Second life sentence for Chicago man who killed cell mate at Stateville
BY JON SEIDEL jseidel@suntimes.com January 18, 2012 5:51PM
Richard Conner
Updated: January 18, 2012 9:05PM
JOLIET — A Chicago man earned his second life prison sentence Wednesday, pleading guilty in front of a Will County judge to the first-degree murder of his prison cell mate.
Richard Conner, 40, admitted he strangled 37-year-old Jameson Leezer to death while the men shared a cell at Stateville Correctional Center in Crest Hill.
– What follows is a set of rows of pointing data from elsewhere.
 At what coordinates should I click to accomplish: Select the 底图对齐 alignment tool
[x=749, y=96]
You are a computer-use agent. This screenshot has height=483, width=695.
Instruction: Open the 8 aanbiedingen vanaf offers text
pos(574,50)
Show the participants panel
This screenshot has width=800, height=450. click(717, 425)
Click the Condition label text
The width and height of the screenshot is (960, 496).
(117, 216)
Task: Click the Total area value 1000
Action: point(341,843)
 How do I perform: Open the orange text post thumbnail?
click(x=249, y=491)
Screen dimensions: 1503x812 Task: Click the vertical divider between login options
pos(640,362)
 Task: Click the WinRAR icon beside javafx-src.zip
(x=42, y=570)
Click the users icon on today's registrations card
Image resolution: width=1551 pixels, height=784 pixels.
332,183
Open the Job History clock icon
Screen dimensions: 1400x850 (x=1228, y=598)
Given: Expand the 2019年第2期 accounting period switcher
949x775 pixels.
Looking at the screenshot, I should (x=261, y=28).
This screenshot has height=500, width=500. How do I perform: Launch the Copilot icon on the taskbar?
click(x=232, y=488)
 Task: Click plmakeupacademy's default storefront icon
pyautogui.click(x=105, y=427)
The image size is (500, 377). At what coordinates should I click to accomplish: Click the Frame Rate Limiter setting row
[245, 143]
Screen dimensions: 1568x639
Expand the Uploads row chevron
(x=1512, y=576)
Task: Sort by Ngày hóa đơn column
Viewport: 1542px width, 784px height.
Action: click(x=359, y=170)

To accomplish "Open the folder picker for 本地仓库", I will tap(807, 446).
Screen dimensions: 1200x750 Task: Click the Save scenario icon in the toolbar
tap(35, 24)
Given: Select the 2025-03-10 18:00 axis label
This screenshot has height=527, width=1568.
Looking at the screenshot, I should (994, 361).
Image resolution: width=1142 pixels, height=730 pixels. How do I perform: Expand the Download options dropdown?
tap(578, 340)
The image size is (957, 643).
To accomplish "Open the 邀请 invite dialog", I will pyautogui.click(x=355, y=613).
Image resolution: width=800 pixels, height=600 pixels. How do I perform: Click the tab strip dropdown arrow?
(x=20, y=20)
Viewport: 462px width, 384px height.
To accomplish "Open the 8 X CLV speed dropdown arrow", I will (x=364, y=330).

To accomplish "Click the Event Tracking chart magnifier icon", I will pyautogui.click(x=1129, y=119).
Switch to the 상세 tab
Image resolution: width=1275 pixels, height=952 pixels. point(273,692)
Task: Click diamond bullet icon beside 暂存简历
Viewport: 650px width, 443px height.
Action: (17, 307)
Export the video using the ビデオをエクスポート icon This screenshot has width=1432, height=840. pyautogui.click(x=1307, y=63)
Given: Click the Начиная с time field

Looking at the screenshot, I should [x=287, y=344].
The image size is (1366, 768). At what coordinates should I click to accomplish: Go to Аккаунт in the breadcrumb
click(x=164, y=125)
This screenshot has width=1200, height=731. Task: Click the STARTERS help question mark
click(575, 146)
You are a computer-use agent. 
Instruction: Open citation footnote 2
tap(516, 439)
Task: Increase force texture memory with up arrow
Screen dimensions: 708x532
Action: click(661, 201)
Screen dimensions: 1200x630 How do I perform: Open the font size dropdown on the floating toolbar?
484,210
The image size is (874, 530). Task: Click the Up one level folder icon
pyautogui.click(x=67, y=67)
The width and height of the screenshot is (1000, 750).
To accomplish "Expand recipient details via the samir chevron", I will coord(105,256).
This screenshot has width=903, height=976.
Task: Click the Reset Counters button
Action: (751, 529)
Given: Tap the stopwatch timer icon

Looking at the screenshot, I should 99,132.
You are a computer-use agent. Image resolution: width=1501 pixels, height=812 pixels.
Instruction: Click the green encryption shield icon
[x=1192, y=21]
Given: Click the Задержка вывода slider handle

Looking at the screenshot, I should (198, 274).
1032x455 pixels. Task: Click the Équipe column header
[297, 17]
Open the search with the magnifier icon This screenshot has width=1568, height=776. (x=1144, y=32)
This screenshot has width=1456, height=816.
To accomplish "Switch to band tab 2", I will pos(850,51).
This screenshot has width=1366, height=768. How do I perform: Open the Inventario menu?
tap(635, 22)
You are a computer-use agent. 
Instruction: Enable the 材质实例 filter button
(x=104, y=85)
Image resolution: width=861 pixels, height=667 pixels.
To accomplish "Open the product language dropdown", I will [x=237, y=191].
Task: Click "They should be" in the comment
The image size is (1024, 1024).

Will County Judge Richard Schoenstedt said he had no choice in sentencing Conner, who is already serving life for a 1991 murder in Cook County.
Conner pleaded guilty in 1993 to killing 20-year-old Pedro Mazon Jr. in the Mazon family’s jewelry store in the 3900 block of West North Avenue in Chicago, according to published reports at the time.
Eighteen years after that first murder, Conner told Stateville guards he’d killed his “celly.” They found Leezer dead in his cell April 2, 2009, prosecutors said. Officials have said they believe the white Leezer and black Conner got into a fight about race.
“They were a very poor choice of roommates to be housed together,” a source said.
Though Conner was serving a life sentence for murder, officials said Leezer was a “short-timer” serving a five-year prison sentence for possession of a stolen motor vehicle in Iroquois County. He’d lived part of his life in Bolingbrook and Joliet, and he was set to be released 16 days after his death.
Prosecutors wanted to seek the death penalty for Conner until Gov. Pat Quinn signed legislation last year to abolish it.
Records show Conner now is being held at the Tamms Correctional Center, the state’s “supermax” prison.